■ Instrução 1:
Responda com base no trecho sobre aculturação apresentado abaixo:
(a) Para o desenvolvimento de que reflexões o conceito de aculturação é útil?
(b) Que caso o historiador estudou para perceber a aplicação desse conceito na História?
(c) Segundo Watchel, em que tipo de estudo essa noção tem sua maior utilidade?

■ Trecho do documento:
★ ★ ★ ★ ★

De acordo com ele, o conceito de aculturação é útil para o desenvolvimento de reflexões sobre as mudanças que podem acontecer em uma sociedade a partir da inclusão de elementos externos, ou seja, do contato com outras culturas.

Para perceber a aplicação desse conceito na História, esse historiador estudou o caso da sociedade peruana depois da conquista espanhola, no século XVI. Segundo Watchel, aculturação é todo fenômeno de interação social que resulta do contato entre duas culturas, e não simplesmente a sujeição de um povo por outro. Para ele, essa noção tem sua maior utilidade quando empregada para o estudo de situações coloniais.

★ ★ ★ ★ ★

[Registros extraídos de uma coleção]
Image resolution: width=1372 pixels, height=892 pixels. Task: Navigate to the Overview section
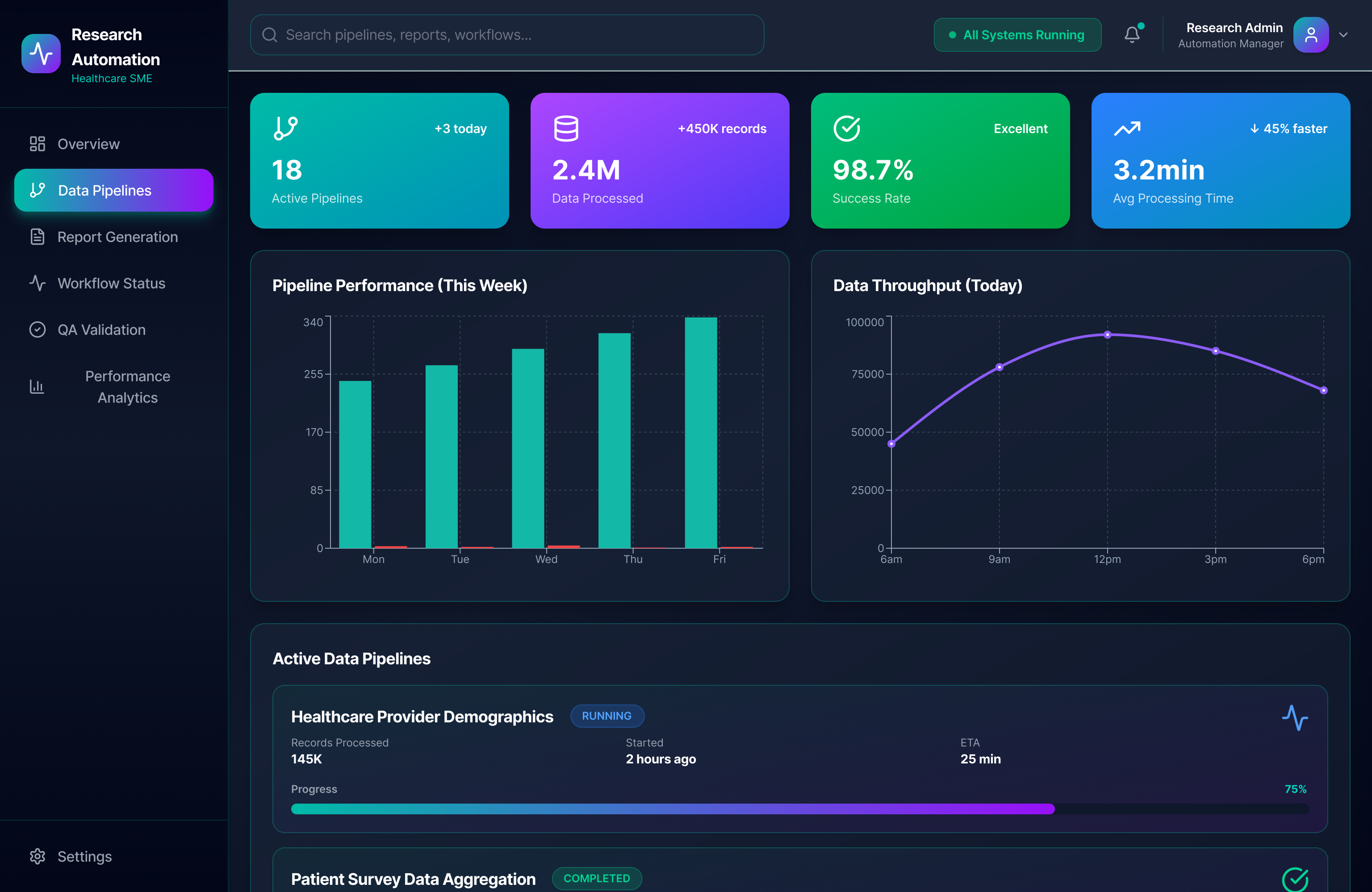[88, 143]
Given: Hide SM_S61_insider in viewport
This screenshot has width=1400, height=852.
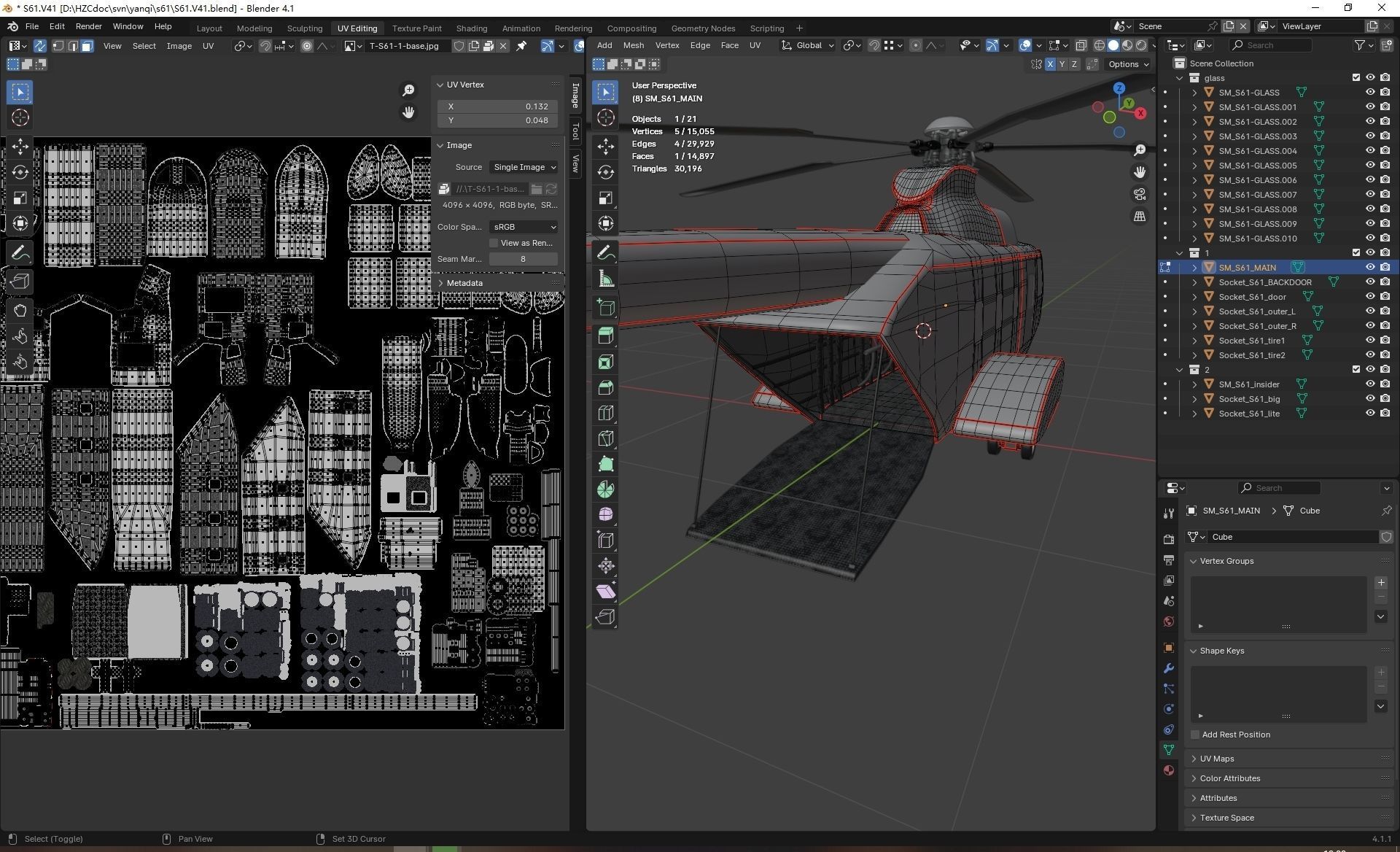Looking at the screenshot, I should [x=1370, y=384].
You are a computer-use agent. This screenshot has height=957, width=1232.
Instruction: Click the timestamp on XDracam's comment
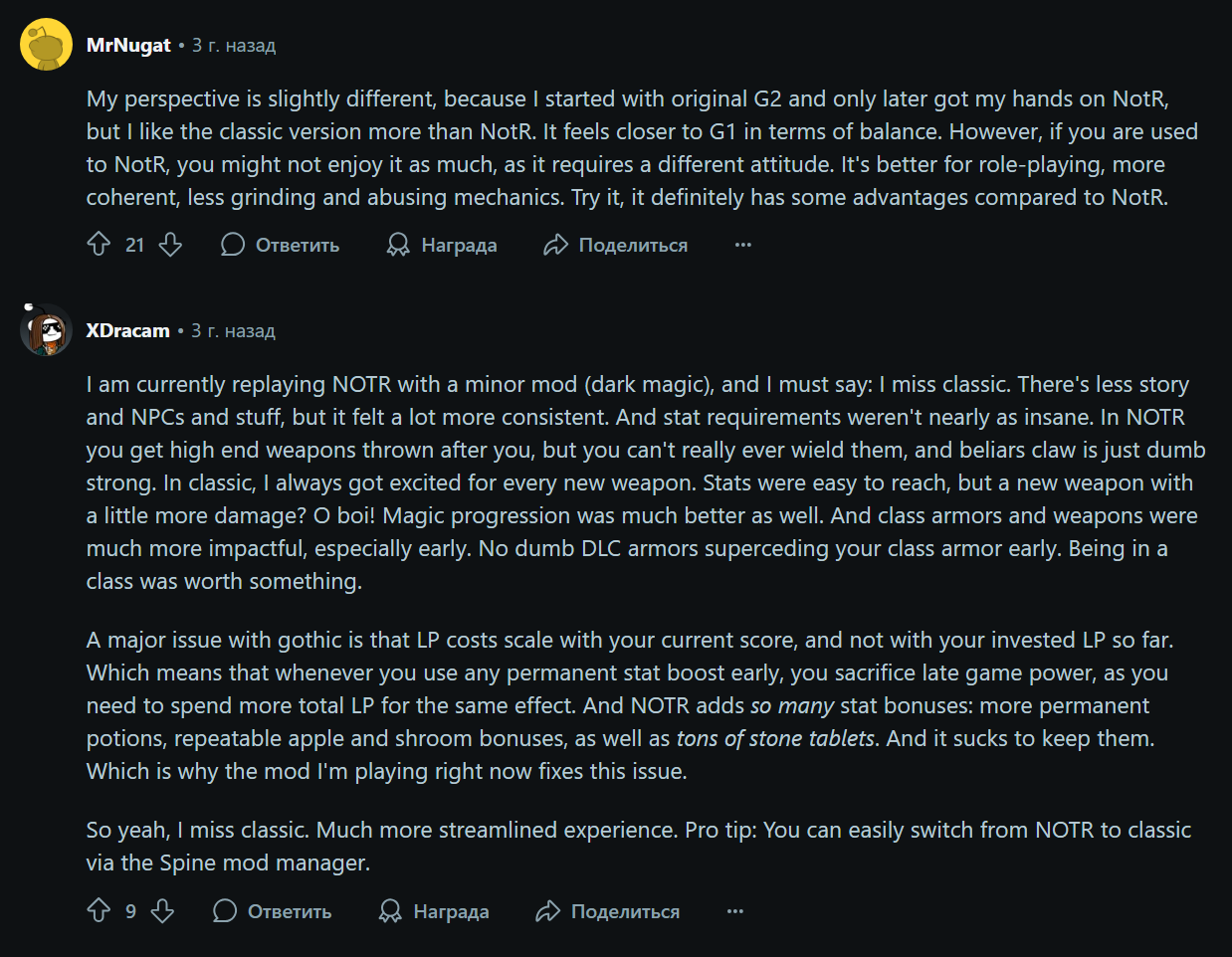click(x=233, y=330)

★ ★ ★ ★ ★

■ Instrução 2:
Por favor, devolva todas as linhas dos registros que contêm a palavra "width".

■ Solução completa 1:
(a) Para reflexões sobre as mudanças que podem acontecer em uma sociedade a partir da inclusão de elementos externos, ou seja, do contato com outras culturas.
(b) O caso da sociedade peruana depois da conquista espanhola, no século XVI.
(c) No estudo de situações coloniais.

■ Solução completa 2:
Image resolution: width=1372 pixels, height=892 pixels. Task: Navigate to the Overview section
This screenshot has width=1400, height=852.
You are a computer-use agent. This screenshot has height=957, width=1232.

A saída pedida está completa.